Tunisian protesters have been stepping up calls for Prime Minister Mohamed Ghannouchi and his cabinet to resign.
Protests in Tunis and other cities have continued, while the main trade union has begun a march on the capital.
On Sunday, there is a final day of mourning for those killed in the unrest that led to the toppling of President Zine al-Abidine Ben Ali last week.
Mr Ghannouchi, who long served under Mr Ben Ali, has promised to leave politics after elections.
A vote is expected to be held in the next six months, though no date has yet been set.
The ongoing protests in Tunisia come amid speculation over whether unrest could spread to other countries.
In Algeria, police broke up an anti-government demonstration on Saturday by about 300 protesters calling for greater freedoms.
Mr Ghannouchi has left Mr Ben Ali's ruling Democratic Constitutional Rally (RCD) party and insisted that figures from the previous regime who have remained in positions of power - including the ministers of defence, interior, finance and foreign affairs - have "clean hands".
But this has failed to satisfy many opposition figures and protesters.
On Saturday policemen were among those protesting. They had defended the regime of former President Zine al-Abidine Ben Ali before he was ousted last week.
The BBC's Magdi Abdelhadi, in the Tunisian capital, says the police participation in the protests was a very dramatic development.
The police claimed that they were not to blame for the deaths of dozens of protesters since mid-December, with many chanting: "We are innocent of the blood of the martyrs!"
Authorities have promised to look into possible abuses in the deaths of protesters.
"We will look into the reason those who held guns or knives struck those with empty hands who called for bread and freedom," said Taoufik Bouderbala, head of the National Commission to Investigate Abuses, in comments reported by Reuters news agency.
The official death toll during the unrest leading to Mr Ben Ali's flight was 78, though the UN says more than 100 people died.
People held candle lit vigils on the second of three days of mourning for those killed in recent unrest.
'Caravan of Liberation'
Among those calling for a new administration is the country's main trade union, the General Tunisian Workers' Union (UGTT).
It has backed a protest march dubbed the "Caravan of Liberation", which set off from central Tunisia for the capital on Saturday, reaching the town of Regueb by nightfall.
"The aim of this caravan is to make the government fall," Rabia Slimane, a teacher in Menzel Bouzaiane - the town where the first victim of the uprising was killed by security forces in December - told AFP news agency.
Opposition CPR party leader Moncef Marzouki, who returned to Tunisia on Tuesday after two decades of exile in Paris, said Prime Minister Ghannouchi was a "factor of instability".
"A prime minister who served more than 10 years in a dictatorship isn't able to build a democracy," he said.

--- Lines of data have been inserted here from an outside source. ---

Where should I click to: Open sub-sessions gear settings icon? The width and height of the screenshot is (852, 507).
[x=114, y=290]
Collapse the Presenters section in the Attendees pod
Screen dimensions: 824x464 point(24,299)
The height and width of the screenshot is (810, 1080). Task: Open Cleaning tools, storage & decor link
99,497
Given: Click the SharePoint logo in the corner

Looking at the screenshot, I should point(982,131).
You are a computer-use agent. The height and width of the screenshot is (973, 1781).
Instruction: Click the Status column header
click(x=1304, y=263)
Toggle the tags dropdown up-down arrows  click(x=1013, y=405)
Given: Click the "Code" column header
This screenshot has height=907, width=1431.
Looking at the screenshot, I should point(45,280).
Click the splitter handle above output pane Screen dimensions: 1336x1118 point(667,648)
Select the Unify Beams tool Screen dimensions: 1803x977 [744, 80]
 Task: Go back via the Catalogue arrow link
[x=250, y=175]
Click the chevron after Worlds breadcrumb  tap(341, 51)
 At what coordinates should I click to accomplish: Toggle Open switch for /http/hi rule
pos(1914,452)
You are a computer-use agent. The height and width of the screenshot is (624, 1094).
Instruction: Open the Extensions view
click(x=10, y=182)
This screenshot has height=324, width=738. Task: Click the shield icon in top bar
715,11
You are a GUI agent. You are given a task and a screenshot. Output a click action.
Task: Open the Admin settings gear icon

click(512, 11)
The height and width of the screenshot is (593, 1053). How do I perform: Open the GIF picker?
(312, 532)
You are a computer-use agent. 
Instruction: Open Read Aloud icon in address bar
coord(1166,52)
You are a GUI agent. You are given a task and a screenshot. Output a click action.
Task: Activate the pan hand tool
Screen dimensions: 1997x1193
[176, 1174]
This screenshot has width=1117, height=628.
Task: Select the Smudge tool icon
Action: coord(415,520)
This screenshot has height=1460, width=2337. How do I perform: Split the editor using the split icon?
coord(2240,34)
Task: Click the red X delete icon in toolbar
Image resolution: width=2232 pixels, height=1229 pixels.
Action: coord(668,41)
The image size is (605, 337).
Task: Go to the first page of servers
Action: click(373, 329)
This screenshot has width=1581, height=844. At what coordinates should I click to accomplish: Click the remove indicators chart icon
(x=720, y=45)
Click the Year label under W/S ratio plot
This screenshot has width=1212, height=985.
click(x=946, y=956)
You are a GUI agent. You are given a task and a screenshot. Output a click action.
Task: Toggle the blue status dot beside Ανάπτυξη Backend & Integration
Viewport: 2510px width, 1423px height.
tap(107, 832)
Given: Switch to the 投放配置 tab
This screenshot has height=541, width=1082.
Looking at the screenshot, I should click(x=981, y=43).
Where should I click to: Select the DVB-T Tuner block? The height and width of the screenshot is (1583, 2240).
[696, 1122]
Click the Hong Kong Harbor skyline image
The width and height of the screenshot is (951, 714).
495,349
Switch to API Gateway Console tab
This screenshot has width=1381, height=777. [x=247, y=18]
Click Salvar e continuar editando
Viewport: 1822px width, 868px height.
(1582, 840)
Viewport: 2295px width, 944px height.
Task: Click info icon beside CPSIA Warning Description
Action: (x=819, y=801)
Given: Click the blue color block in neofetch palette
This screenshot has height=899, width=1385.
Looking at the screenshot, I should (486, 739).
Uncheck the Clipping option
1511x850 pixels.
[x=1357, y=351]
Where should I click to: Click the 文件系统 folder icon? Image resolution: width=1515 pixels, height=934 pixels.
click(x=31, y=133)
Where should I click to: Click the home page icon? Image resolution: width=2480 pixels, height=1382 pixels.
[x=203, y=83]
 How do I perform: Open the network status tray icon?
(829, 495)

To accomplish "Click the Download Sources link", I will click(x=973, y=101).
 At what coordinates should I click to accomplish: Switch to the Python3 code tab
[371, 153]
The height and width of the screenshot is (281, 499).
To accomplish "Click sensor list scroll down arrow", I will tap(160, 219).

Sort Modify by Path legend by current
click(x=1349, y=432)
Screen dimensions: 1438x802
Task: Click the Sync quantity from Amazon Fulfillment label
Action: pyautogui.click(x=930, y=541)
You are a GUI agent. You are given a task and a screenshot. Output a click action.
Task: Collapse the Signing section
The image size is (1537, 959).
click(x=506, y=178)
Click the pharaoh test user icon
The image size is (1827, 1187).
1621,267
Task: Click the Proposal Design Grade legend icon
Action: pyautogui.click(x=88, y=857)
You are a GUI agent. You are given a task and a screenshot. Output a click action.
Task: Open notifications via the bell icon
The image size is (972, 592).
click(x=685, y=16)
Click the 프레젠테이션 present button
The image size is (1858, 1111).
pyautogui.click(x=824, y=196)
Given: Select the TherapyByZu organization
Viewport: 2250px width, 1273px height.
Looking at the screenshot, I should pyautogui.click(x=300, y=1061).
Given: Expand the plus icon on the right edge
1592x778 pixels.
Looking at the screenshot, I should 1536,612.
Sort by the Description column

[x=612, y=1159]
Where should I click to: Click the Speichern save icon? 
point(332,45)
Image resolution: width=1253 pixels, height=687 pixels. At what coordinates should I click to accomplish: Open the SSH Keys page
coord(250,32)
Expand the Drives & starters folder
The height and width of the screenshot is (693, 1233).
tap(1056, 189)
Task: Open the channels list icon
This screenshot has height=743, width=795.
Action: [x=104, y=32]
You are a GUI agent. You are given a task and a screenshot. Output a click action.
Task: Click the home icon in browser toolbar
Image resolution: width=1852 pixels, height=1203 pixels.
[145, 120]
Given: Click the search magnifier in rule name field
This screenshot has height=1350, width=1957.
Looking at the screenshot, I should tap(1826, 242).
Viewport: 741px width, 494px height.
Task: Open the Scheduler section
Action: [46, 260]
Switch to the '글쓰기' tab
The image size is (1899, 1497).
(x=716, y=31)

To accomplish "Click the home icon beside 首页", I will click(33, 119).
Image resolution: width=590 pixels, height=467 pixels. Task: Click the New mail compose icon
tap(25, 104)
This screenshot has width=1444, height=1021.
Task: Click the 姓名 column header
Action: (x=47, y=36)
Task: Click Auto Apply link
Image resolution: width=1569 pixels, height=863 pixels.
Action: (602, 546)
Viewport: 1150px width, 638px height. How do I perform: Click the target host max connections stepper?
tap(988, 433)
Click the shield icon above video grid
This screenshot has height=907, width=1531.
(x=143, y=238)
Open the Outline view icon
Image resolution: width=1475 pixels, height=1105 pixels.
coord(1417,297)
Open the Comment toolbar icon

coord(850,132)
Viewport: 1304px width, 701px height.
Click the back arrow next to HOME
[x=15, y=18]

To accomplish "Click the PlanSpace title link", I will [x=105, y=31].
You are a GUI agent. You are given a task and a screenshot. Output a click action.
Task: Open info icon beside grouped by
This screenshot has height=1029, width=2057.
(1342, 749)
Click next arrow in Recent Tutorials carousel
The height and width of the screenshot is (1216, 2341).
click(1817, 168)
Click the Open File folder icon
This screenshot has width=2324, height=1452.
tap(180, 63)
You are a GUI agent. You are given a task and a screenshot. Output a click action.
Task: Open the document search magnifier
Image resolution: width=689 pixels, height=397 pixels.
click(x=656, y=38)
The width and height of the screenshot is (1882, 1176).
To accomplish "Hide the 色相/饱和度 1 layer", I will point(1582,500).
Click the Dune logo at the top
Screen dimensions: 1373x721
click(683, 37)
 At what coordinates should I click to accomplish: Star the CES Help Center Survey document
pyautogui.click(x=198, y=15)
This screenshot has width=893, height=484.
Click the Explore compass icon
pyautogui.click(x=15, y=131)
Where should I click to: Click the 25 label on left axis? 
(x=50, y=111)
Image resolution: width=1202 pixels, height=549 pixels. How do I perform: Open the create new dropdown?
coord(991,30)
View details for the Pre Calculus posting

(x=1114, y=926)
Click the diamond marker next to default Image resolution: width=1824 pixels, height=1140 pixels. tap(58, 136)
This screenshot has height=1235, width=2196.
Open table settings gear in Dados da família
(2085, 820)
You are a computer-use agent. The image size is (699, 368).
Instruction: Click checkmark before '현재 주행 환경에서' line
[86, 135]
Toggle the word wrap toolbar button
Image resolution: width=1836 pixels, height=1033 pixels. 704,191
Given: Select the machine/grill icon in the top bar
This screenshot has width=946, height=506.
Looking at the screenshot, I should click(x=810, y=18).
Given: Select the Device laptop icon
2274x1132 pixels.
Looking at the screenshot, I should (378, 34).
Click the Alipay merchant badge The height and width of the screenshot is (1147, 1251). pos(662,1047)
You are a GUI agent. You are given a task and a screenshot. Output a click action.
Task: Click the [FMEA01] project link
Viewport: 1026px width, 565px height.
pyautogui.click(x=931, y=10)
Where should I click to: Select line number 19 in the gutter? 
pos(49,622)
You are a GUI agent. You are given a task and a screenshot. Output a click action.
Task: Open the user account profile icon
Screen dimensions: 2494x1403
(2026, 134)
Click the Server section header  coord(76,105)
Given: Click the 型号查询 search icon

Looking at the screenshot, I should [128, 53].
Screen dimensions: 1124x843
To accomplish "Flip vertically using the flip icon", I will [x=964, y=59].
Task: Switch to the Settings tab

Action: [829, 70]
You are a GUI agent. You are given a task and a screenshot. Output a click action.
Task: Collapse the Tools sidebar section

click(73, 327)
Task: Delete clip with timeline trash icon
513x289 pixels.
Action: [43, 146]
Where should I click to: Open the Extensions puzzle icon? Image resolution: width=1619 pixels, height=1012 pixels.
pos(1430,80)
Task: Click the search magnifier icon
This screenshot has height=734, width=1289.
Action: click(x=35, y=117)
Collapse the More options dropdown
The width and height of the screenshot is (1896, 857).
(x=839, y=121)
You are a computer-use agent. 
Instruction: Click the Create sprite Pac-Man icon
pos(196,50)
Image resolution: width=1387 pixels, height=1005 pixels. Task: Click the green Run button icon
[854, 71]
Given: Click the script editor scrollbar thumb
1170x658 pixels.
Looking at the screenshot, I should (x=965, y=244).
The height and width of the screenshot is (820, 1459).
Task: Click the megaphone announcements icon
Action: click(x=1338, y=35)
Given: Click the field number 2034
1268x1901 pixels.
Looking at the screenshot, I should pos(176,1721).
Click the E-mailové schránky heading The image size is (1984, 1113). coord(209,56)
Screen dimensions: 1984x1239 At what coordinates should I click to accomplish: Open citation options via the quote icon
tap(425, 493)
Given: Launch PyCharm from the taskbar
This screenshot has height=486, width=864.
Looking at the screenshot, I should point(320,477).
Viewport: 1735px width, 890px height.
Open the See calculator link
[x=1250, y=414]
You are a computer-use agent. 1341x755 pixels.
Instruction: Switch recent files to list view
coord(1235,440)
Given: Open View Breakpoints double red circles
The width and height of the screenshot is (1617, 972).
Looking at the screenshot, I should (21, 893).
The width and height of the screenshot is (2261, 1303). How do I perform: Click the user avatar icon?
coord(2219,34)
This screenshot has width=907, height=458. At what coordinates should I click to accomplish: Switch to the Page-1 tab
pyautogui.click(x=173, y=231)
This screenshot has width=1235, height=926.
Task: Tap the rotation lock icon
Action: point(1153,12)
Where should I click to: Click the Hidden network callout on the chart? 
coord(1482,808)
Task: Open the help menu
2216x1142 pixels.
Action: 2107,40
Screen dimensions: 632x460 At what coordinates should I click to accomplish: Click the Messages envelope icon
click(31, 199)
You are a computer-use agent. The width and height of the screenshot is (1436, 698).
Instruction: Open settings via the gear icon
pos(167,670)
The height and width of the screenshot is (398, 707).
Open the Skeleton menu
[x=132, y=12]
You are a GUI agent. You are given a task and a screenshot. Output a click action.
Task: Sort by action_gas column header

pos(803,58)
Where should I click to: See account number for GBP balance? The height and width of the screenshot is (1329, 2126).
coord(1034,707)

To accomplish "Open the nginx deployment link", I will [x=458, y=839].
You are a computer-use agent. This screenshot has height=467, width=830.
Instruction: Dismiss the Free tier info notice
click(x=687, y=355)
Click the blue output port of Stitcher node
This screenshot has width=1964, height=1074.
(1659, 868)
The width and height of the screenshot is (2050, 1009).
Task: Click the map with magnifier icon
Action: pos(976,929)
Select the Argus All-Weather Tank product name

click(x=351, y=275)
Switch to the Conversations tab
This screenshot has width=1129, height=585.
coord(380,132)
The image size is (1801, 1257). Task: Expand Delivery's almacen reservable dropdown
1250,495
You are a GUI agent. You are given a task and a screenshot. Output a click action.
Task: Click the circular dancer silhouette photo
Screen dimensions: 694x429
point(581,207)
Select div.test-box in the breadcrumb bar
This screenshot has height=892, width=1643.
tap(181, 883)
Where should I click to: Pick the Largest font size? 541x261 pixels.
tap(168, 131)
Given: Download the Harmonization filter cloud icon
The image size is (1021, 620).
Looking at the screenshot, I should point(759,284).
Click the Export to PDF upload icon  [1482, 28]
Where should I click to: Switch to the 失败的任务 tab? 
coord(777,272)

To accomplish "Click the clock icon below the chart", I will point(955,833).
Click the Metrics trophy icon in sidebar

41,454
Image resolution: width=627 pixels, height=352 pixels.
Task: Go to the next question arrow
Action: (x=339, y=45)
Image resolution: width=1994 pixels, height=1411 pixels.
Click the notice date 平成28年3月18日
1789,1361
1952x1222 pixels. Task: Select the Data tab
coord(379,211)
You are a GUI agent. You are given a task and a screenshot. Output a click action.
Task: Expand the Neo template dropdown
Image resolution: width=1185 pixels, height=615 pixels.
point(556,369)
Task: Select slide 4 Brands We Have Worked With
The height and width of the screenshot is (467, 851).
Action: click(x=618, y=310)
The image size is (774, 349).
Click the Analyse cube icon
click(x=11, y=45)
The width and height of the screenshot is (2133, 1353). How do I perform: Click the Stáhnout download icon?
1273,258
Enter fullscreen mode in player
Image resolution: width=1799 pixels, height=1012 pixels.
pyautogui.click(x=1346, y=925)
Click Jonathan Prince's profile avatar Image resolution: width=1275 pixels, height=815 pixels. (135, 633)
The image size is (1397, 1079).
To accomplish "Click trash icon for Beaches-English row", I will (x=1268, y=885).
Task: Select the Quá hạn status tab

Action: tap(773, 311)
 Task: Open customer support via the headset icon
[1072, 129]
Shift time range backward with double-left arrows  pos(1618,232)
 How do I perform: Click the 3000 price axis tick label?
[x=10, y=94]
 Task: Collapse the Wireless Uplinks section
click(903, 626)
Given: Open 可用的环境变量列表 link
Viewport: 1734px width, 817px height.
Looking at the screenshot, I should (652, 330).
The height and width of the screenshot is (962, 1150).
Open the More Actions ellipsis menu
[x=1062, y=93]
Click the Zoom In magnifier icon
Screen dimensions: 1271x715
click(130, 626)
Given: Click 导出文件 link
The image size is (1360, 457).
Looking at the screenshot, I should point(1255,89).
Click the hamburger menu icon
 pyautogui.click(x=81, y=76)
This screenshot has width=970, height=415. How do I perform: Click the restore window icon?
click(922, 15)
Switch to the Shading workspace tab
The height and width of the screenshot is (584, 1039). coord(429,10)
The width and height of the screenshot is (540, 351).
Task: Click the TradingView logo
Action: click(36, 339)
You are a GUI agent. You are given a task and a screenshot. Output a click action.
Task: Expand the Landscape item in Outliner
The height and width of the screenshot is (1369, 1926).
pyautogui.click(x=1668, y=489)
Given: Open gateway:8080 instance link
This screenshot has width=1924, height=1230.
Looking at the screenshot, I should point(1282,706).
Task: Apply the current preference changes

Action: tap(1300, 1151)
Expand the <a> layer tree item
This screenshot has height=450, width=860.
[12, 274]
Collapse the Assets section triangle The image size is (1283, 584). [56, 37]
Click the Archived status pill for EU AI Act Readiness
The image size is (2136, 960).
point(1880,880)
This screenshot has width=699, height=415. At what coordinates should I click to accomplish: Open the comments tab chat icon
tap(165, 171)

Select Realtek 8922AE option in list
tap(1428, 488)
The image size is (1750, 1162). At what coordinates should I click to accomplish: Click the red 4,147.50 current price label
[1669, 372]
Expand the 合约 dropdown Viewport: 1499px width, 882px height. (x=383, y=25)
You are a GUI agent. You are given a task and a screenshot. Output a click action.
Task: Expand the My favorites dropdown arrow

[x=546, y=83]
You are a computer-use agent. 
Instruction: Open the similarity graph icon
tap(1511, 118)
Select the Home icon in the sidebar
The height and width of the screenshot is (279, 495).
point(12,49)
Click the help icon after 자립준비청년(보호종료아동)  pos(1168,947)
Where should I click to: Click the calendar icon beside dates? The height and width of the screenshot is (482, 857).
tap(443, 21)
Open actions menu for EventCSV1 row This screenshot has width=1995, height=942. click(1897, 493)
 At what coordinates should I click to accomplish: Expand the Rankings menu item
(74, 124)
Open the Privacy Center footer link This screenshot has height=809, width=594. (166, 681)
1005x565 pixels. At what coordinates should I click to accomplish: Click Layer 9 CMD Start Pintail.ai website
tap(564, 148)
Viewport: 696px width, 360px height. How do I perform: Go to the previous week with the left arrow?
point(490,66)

Meanwhile, US Secretary of State Hillary Clinton called on Mr Ghannouchi "to encourage ongoing reforms, and pledged support for transition to open democracy," according to state department spokesman Philip Crowley.
Primary school teachers were reported to be planning a strike against the current government, which could hamper plans to reopen schools and universities this week. They have been closed since the final days of the unrest.
Protests against Mr Ben Ali's government began in December, driven by economic grievances and resentment about political repression.
Particular anger was directed at the former president's family, widely despised for its conspicuous consumption and perceived corruption.
As the protests continued to escalate, Mr Ben Ali and his wife fled to Saudi Arabia on 14 January.
Tunisian officials say they have arrested 33 members of Mr Ben Ali's family. On Saturday, AFP quoted a Canadian officials as saying that one of the ex-president's brothers-in-law had fled to Montreal.